Members of groups who sponsored two Syrian refugee families hold up signs as they wait for the families to arrive at Toronto's Pearson Airport in December, 2015.Chris Young/The Canadian Press
On June 18, 2012, doctors and other health care workers all across the country staged a walkout to protest the government’s changes to refugee health care benefits in Canada. Roughly two months earlier, the Stephen Harper government had announced that cuts were coming to the Interim Federal Health Program (IFHP), which provides temporary health care coverage for refugees in Canada.
The IFHP had covered both basic care and extended services, such as vision, dental, and prescription medication, but that was ending: as of June 30, that extended coverage would be eliminated (with the exception of immunizations or medications for diseases that pose a public health risk) for all refugee claimants, and refugee claimants from designated “safe” countries would see their coverage pared back almost entirely.
Doctors were livid. Health care providers staged protests outside of ministers’ offices and on Parliament Hill. One group launched a federal court challenge, which produced a decision that deemed the changes “cruel and unusual.” The Harper government appealed, but that appeal was dropped when the Trudeau Liberals took over in 2015. The following year, IFHP coverage was restored to pre-2012 levels.
As far as I am aware, there is no country-wide, multi-day protest scheduled now in response to the government’s plan to again scale back refugee health care coverage. This week, the Mark Carney government announced that as of May, asylum-seekers covered under the IFHP will be required to pay a flat fee for prescriptions – $4 each – and 30 per cent of the cost for extended services.
Some advocates are concerned, of course, noting that even seemingly nominal fees can add up for vulnerable persons, particularly those fleeing persecution from regions where they were denied proper health care. But the public’s response, so far, has been muted. Indeed, it might be a sign that based on Canada’s current economic and social climate, the time to rein in the IFHP is now.
Canada likely to see more Venezuelan refugees, migrants if country further destabilizes, experts say
The problem plaguing the IFHP both in 2012 and in 2026 is the perception of unfairness: Canada’s public health care system does not include coverage for extended services and prescriptions for Canadian citizens and permanent residents, but it does for those eligible for the IFHP.

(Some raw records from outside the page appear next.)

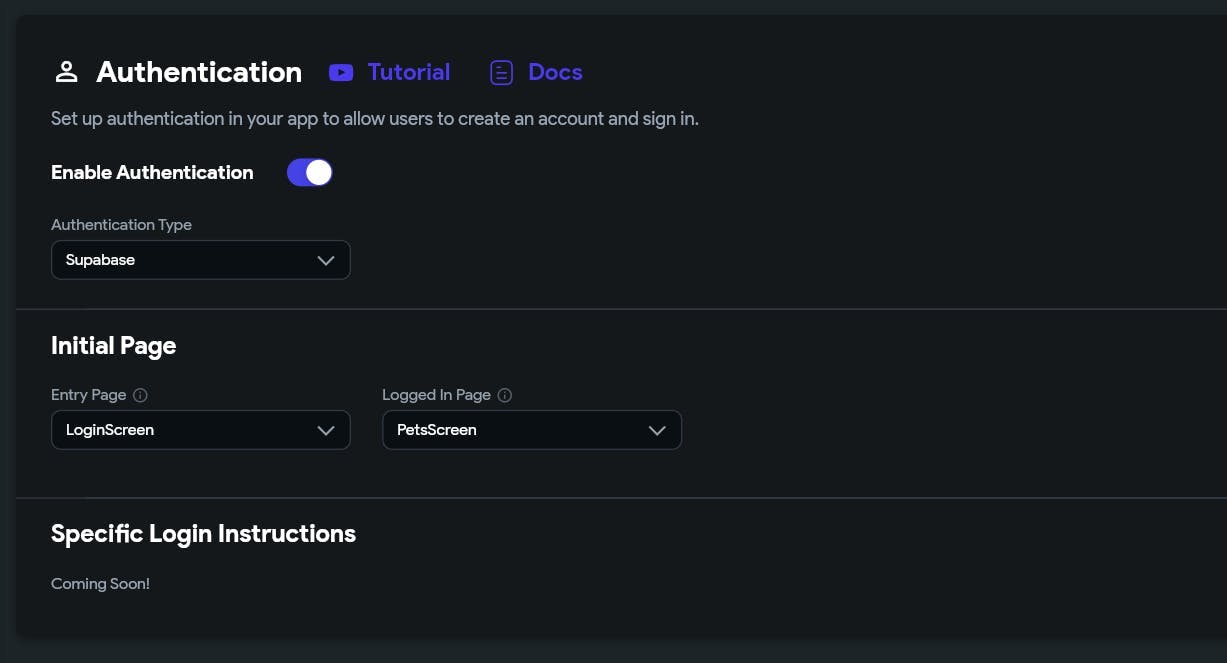Disable the Enable Authentication switch
The width and height of the screenshot is (1227, 663).
(309, 173)
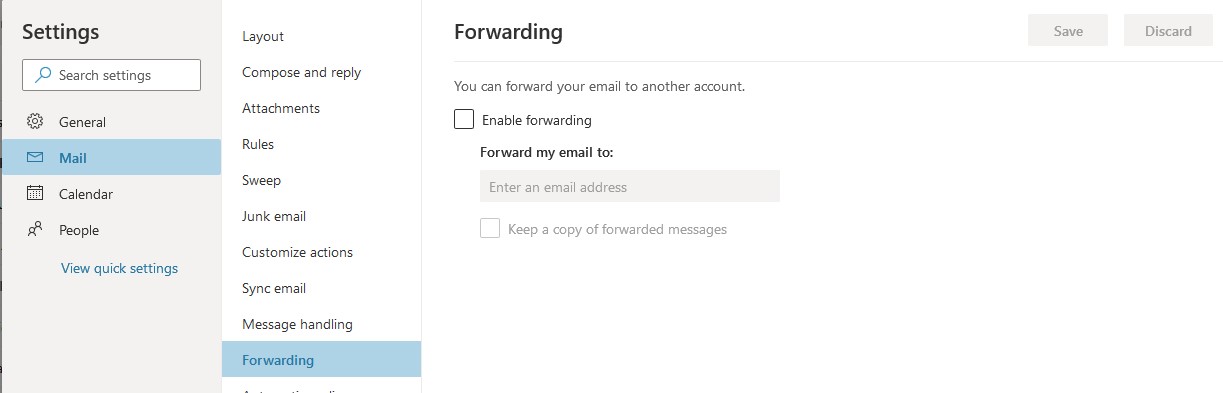The width and height of the screenshot is (1223, 393).
Task: Click the forwarding email address field
Action: (x=630, y=186)

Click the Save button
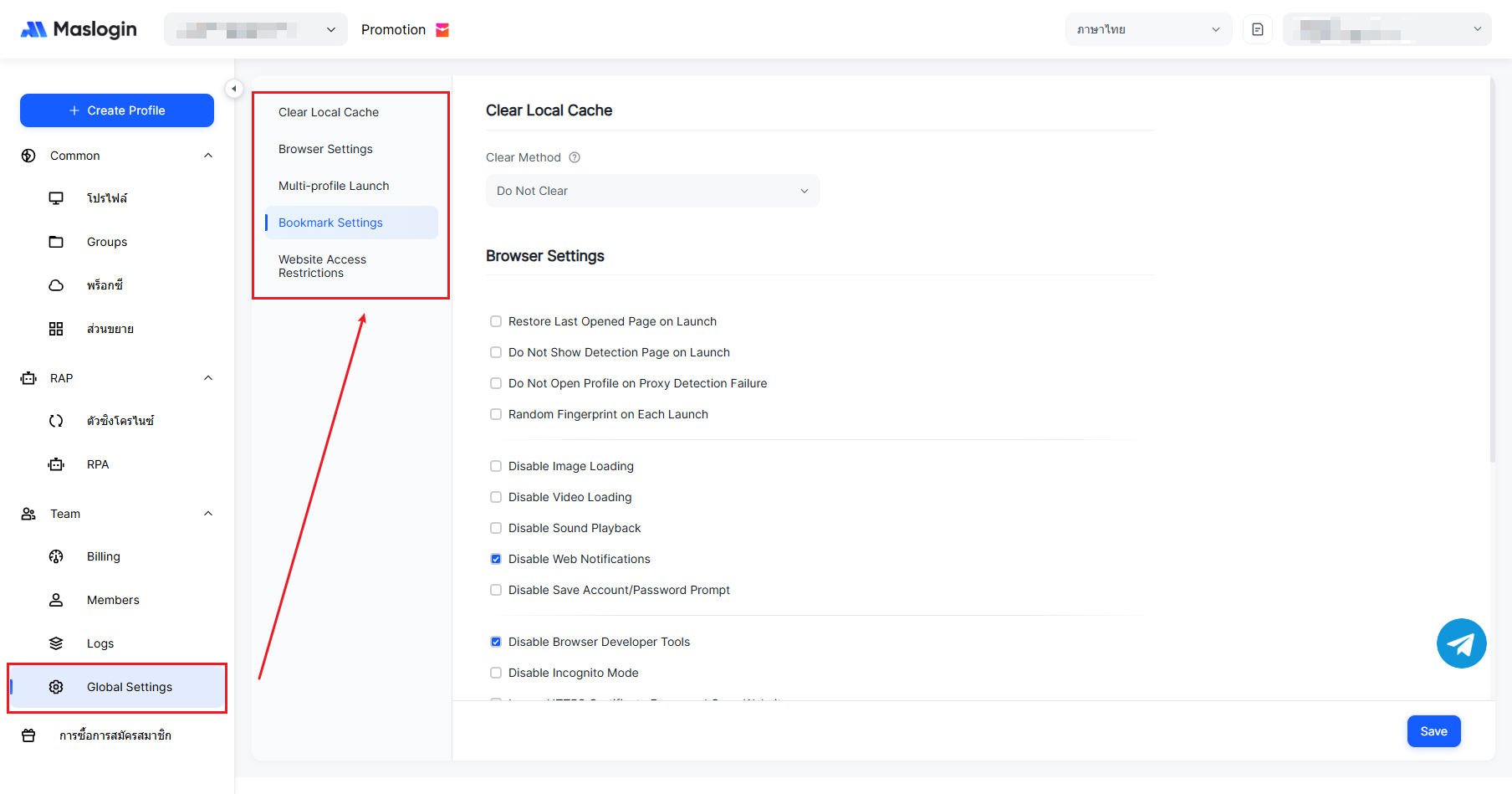pyautogui.click(x=1433, y=731)
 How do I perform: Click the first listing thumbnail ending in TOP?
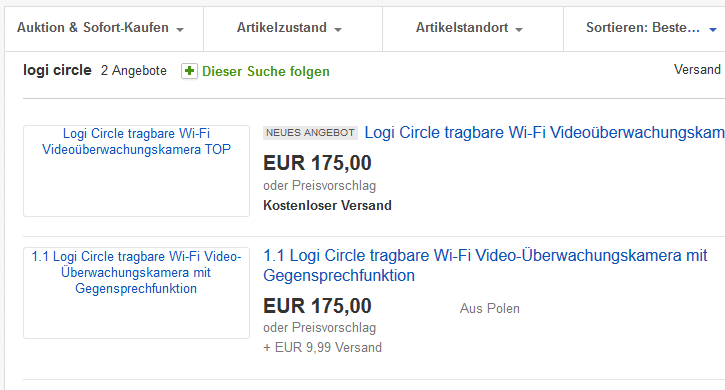tap(136, 171)
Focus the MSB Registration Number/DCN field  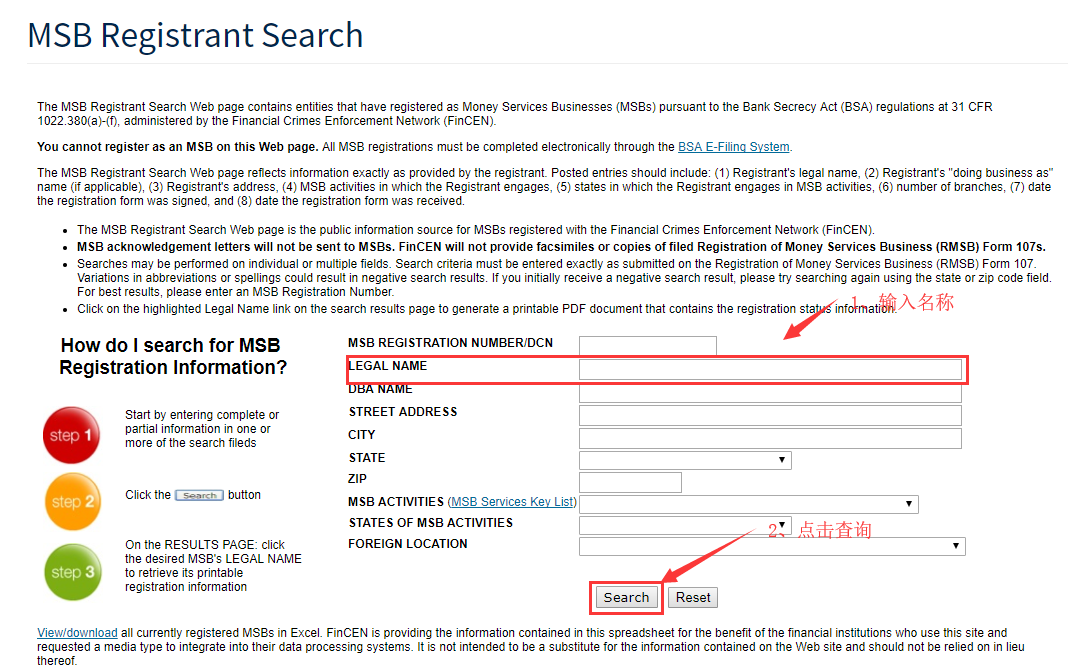tap(647, 346)
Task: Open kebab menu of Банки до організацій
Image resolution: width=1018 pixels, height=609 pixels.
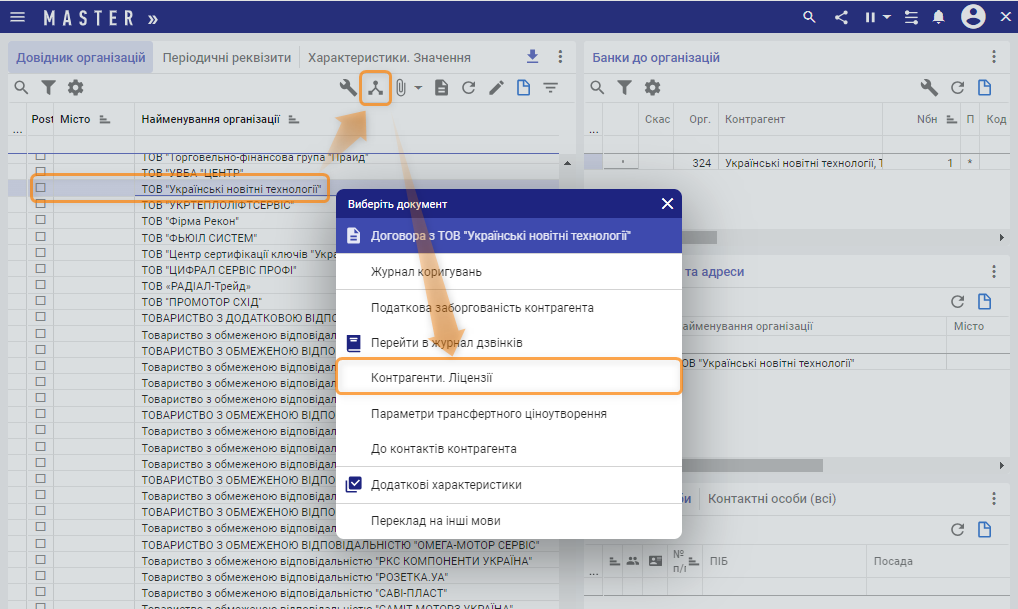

There are various arguments that justify that discrepancy, including the fact that refugees often arrive with complex medical needs after years of neglect, and it may be cheaper in the long run to treat them up front. There are various provincial programs that do cover the cost of prescriptions and extended services for low-income Canadians, but asylum-seekers will have more trouble navigating the complex bureaucracy, especially if there is a language barrier. IFHP keeps it simple.
These arguments were more persuasive in 2012, when the program was a fraction of its current size, and there wasn’t the widespread perception that Canada’s refugee system was being abused. In 2012, roughly 128,000 people were covered by the IFHP. In 2024-2025, that number exploded to 623,365, with expenses totalling nearly $900-million.
The Canadian government hasn’t said exactly how much it expects to save with its new co-payment model (the changes in 2012 were projected to save $100-million over five years), but considering the current cost of living pressures facing Canadians, and the economic uncertainty of our continuing trade negotiations with the U.S., it is fair for the government to make the case that it no longer constitutes a reasonable use of taxpayer dollars to pay for extended health coverage for more than 600,000 people who may or may not have their asylum claims approved.
The change also reduces, though doesn’t eliminate, an incentive for those facing deportation to claim asylum instead. It does place an added burden on refugees legitimately seeking asylum in Canada, but there are other programs – the Resettlement Assistance Program allowance – which could be modified to include a special allowance for those with a demonstrated need, akin to the existing special allowance for pregnancy.
There’s also a social imperative for bringing refugee benefits closer in line with those afforded to Canadian citizens. That’s because, bluntly, the Trudeau government destroyed the immigration consensus in Canada; it brought in so many newcomers, so quickly, that integration was impossible and resentment inevitable. The Carney government is now tightening the rules for student visas, work permits, and asylum claimants, but it will take a lot more than a change in numbers for Canadians to again believe that immigration is a good thing, and to trust that our processes are rigorous and fair.
Asking refugee-claimants to budget for prescriptions and extended coverage, as many other Canadians do, helps to ameliorate that wounded perception of fairness. Arguably the changes to the IFHP needs to go further, but this is a necessary first step.